* **Exercise**: Copy the entries below exactly, but only from the line containing "The width and height of the screenshot is (841, 581)." through the final line.
Exercise data Block Start
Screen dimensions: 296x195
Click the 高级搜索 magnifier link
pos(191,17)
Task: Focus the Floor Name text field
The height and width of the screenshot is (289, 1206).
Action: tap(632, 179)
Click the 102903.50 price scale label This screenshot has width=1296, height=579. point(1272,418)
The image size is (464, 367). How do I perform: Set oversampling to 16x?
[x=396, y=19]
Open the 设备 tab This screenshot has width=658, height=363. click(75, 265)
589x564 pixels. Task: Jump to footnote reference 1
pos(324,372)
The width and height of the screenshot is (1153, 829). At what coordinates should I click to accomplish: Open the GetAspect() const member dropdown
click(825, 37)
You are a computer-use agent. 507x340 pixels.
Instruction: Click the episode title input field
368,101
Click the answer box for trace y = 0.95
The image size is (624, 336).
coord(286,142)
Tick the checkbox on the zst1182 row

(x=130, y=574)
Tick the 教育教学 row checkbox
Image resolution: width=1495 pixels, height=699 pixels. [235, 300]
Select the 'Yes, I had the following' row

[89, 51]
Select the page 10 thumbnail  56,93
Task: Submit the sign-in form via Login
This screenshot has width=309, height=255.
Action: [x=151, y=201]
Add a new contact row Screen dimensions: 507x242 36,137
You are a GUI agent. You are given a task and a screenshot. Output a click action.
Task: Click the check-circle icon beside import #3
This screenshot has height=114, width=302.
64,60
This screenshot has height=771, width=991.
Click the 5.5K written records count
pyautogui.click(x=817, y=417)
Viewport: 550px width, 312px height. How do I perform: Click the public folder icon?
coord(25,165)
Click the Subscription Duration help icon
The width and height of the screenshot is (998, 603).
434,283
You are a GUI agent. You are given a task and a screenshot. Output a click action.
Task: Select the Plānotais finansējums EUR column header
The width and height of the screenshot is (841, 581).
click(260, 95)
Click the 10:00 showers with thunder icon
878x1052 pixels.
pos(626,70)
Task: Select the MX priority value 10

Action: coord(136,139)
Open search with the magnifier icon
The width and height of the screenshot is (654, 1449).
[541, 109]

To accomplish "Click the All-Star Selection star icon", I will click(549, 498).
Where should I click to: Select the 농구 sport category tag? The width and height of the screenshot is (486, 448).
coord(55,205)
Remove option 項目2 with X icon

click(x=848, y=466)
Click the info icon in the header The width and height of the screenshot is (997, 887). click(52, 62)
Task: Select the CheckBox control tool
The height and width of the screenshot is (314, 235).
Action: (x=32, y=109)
Exercise data Block End
* **The completed task**:
The width and height of the screenshot is (841, 581).
click(260, 95)
Click the 10:00 showers with thunder icon
878x1052 pixels.
pos(626,70)
Task: Select the MX priority value 10

Action: coord(136,139)
Open search with the magnifier icon
The width and height of the screenshot is (654, 1449).
[541, 109]

To accomplish "Click the All-Star Selection star icon", I will click(549, 498).
Where should I click to: Select the 농구 sport category tag? The width and height of the screenshot is (486, 448).
coord(55,205)
Remove option 項目2 with X icon

click(x=848, y=466)
Click the info icon in the header The width and height of the screenshot is (997, 887). click(52, 62)
Task: Select the CheckBox control tool
The height and width of the screenshot is (314, 235).
Action: (x=32, y=109)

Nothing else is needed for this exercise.